Task goal: This exercise needs the complete data reproduced exactly.

Stored records:
***

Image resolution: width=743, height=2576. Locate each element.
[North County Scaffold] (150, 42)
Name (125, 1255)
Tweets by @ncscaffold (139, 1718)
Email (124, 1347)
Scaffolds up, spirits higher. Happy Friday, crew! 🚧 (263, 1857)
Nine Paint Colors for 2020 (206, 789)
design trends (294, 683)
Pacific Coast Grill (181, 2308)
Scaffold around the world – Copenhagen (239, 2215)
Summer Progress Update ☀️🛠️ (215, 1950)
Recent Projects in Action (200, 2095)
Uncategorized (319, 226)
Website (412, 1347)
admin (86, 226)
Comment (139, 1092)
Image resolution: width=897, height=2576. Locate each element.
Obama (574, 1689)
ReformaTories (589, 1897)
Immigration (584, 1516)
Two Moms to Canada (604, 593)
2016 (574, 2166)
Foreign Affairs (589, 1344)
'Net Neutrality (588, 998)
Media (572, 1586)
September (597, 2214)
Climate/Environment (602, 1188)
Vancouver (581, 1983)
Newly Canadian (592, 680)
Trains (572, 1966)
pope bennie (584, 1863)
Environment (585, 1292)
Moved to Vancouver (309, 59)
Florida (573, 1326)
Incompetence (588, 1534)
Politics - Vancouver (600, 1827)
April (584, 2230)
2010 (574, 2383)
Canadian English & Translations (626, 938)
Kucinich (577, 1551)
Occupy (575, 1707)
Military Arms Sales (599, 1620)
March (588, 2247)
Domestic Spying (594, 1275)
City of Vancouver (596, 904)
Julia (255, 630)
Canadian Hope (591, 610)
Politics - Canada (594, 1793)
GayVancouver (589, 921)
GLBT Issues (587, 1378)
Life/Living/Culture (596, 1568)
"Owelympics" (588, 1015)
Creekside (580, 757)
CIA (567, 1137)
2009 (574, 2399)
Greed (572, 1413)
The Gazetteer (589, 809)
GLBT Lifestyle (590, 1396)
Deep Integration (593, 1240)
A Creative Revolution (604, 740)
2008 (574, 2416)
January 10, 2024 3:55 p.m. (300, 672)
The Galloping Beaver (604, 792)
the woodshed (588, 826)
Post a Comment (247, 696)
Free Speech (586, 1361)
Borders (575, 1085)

***

Expected answer:
Image resolution: width=743, height=2576. Locate each element.
[North County Scaffold] (150, 42)
Name (125, 1255)
Tweets by @ncscaffold (139, 1718)
Email (124, 1347)
Scaffolds up, spirits higher. Happy Friday, crew! 🚧 (263, 1857)
Nine Paint Colors for 2020 (206, 789)
design trends (294, 683)
Pacific Coast Grill (181, 2308)
Scaffold around the world – Copenhagen (239, 2215)
Summer Progress Update ☀️🛠️ (215, 1950)
Recent Projects in Action (200, 2095)
Uncategorized (319, 226)
Website (412, 1347)
admin (86, 226)
Comment (139, 1092)
Image resolution: width=897, height=2576. Locate each element.
Obama (574, 1689)
ReformaTories (589, 1897)
Immigration (584, 1516)
Two Moms to Canada (604, 593)
2016 (574, 2166)
Foreign Affairs (589, 1344)
'Net Neutrality (588, 998)
Media (572, 1586)
September (597, 2214)
Climate/Environment (602, 1188)
Vancouver (581, 1983)
Newly Canadian (592, 680)
Trains (572, 1966)
pope bennie (584, 1863)
Environment (585, 1292)
Moved to Vancouver (309, 59)
Florida (573, 1326)
Incompetence (588, 1534)
Politics - Vancouver (600, 1827)
April (584, 2230)
2010 (574, 2383)
Canadian English & Translations (626, 938)
Kucinich (577, 1551)
Occupy (575, 1707)
Military Arms Sales (599, 1620)
March (588, 2247)
Domestic Spying (594, 1275)
City of Vancouver (596, 904)
Julia (255, 630)
Canadian Hope (591, 610)
Politics - Canada (594, 1793)
GayVancouver (589, 921)
GLBT Issues (587, 1378)
Life/Living/Culture (596, 1568)
"Owelympics" (588, 1015)
Creekside (580, 757)
CIA (567, 1137)
2009 (574, 2399)
Greed (572, 1413)
The Gazetteer (589, 809)
GLBT Lifestyle (590, 1396)
Deep Integration (593, 1240)
A Creative Revolution (604, 740)
2008 (574, 2416)
January 10, 2024 3:55 p.m. (300, 672)
The Galloping Beaver (604, 792)
the woodshed (588, 826)
Post a Comment (247, 696)
Free Speech (586, 1361)
Borders (575, 1085)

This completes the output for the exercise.